Thursday, April 28, 2011

Rushed randomness

Howdy, gang!

I have a training class today in Windows 7 and Office 2010, so I'm unsure of how much access I'll have to The Intrawebs. Here's a quick set of random thoughts for you:

  • On the one hand, August 1 seems close... and, on the other, faaaaar awaaaayyyyy....
  • So why did the kid in 2 Kings 4 sneeze seven times? What's the significance of that detail?
  • Be sure to read about Chris Anderson's mission today at Pyro.
  • I had my review of Lange's Commentary ready for Pyro, but (A) that item pushed it out of the way, and (B) didn't really want to do two book-reviews at Pyro in one week.
  • You know something I realize I'm loving about life right now? Though I'm not in fulltime ministry of the Word (don't love that), I do get the privilege of encouraging and strengthening pastors, to some small degree. I love that.
  • I agree with my Tweet about Obama's birth certificate.
All I have time for right now. More, actually.

Discuss!

HT tomorrow, DV.

Wednesday, April 27, 2011

You can be a Christian. Just not, you know, out loud. Or in public.

Atheists (and other similars) have the muzzy idea that "tolerance" is good, and "diversity" is good. So they say they believe in both. After all, they certainly wish to be tolerated, to say the least.

But then — as we've seen in metas right here in BibChr City — those same people turn around and tell Christians they shouldn't actually say what they believe, right out loud, in public. They surely shouldn't vote it, do it, live it, let it be heard in the public square. And as the dialogue continues, one gains the impression that they're really not comfortable even with allowing the thinking of such contrarian thoughts as the Biblical worldview creates.

So, as I've said: go be a Christian in church, in specially-marked neighborhoods, at low decibels.

Just not in public — as Robert Knight further documents.

Tuesday, April 26, 2011

Foot-stompin' feminists

In a thoughtful essay titled Like nothing so much as a children's play group, "The Brave Lass" Kamilla says this of religious feminism:
Lip service is paid to serving a hurting world, but the nature of the beast turns in on itself, keeping women needy and in need in order to perpetuate the revolution. Only by taking women's eyes off a life lived in service to others, a life in which we only truly find ourselves by giving ourselves away - feminism tells us we must turn inward and serve ourselves or we cannot serve others. The problem is, as the class offerings show, that even the wealthiest and most well-educated women on the face of the planet are so very needy and oppressed we need constant counseling, guidance and spiritual direction to find ourselves!

It's the perpetual infantilization of women, making them out to be nothing so much as a needy toddler who stomps her little foot when she doesn't get her way.

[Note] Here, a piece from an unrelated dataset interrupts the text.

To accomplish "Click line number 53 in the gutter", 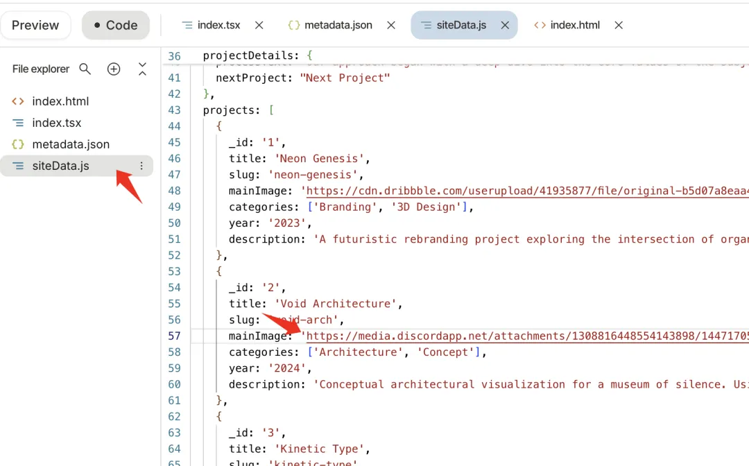I will [174, 271].
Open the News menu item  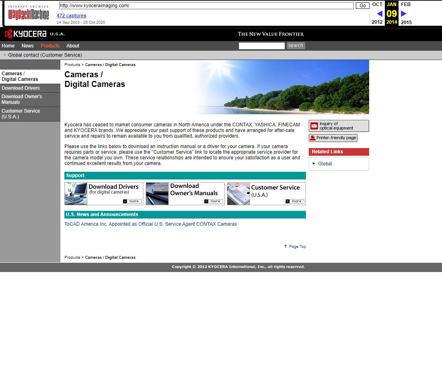(28, 46)
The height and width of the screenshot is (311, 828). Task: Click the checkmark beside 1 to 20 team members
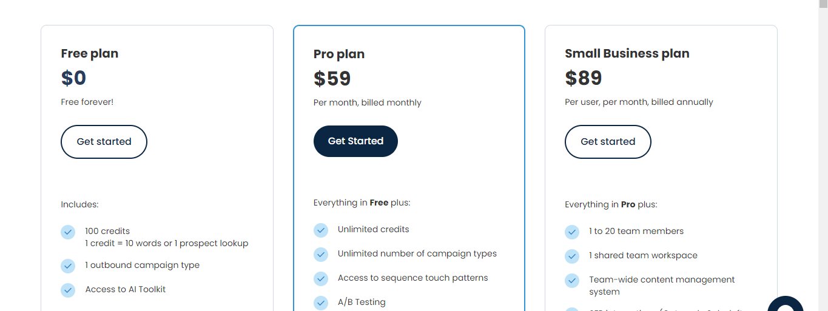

No, you can not be a priest. STOMP. I WILL be a priest! And you can't stop me or I'll tell on you!!

It makes feminism look like a kindergarten and all those classes as nothing more than play groups. Is this what feminism has brought us to? Is this what we bought when we were told we would be lifted up to social and legal equality with men? Is this the holy life Christ calls us to? Yes, this is the end product of embracing life as a "class", a special interest group. This is what happens when we forget our identity in Christ and look to the world to define our "Authentic Self". This is the natural end when we look to the world to tell us who we are. This is what happens when we succumb to the lie. It's Eve all over again. The promise of the precious fruit and its enlightenment results in death and endarkment.
(h-t Tim Bayly)

I want a new bug

Got one.

Monday, April 25, 2011

Monday music: "Saw Lady" Double-header

First, perfect for some of our readers:


Then a number specifically composed for the saw:

If you'd like to know more about the Saw Lady, she has a web site.

Sunday, April 24, 2011

Happy Resurrection Day! "See, What a Morning!"

Loved it last year; loving it again this year.

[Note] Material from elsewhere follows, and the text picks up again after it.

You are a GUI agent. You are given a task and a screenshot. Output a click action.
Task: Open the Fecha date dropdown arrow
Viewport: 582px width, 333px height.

Wonderful, stirring celebration of the Resurrection.


Lyrics (guitar chords):
See, what a morning, gloriously bright,
With the dawning of hope in Jerusalem;
Folded the grave-clothes, tomb filled with light,
As the angels announce, "Christ is risen!"
See God's salvation plan,
Wrought in love, borne in pain, paid in sacrifice,
Fulfilled in Christ, the Man,
For He lives: Christ is risen from the dead!

See Mary weeping, "Where is He laid?"
As in sorrow she turns from the empty tomb;
Hears a voice speaking, calling her name;
It's the Master, the Lord raised to life again!
The voice that spans the years,
Speaking life, stirring hope, bringing peace to us,
Will sound till He appears,
For He lives: Christ is risen from the dead!

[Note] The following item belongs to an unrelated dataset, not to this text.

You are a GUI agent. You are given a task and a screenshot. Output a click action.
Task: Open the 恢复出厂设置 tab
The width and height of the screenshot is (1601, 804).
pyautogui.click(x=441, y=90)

One with the Father, Ancient of Days,
Through the Spirit who clothes faith with certainty.
Honor and blessing, glory and praise
To the King crowned with pow'r and authority!
And we are raised with Him,
Death is dead, love has won, Christ has conquered;
And we shall reign with Him,
For He lives: Christ is risen from the dead!

(Written by Keith Getty and Stuart Townend)

Friday, April 22, 2011

Good Friday/Easter video and shared thoughts on the Cross

Blessed Good Friday, friends.

Here's how we'll put our minds there. First, enjoy this video suggested by reader Susan:


Second, share what verse in the Bible is standing out in your mind at this moment as most revealing and meaningful to you concerning Christ's work on the Cross that Friday. We won't hold it to you as your here-I-stand position-statement on the most important verse in all of Scripture; just share what is standing out now, as you sit before your monitor.

Warming up to the topic: my surrface thought is actually a carol. "The hopes and fears of all the years are met in thee tonight" is sung of Christ's birth, in "O Little Town of Bethlehem." It occurs to me that this applies richly to Easter as well.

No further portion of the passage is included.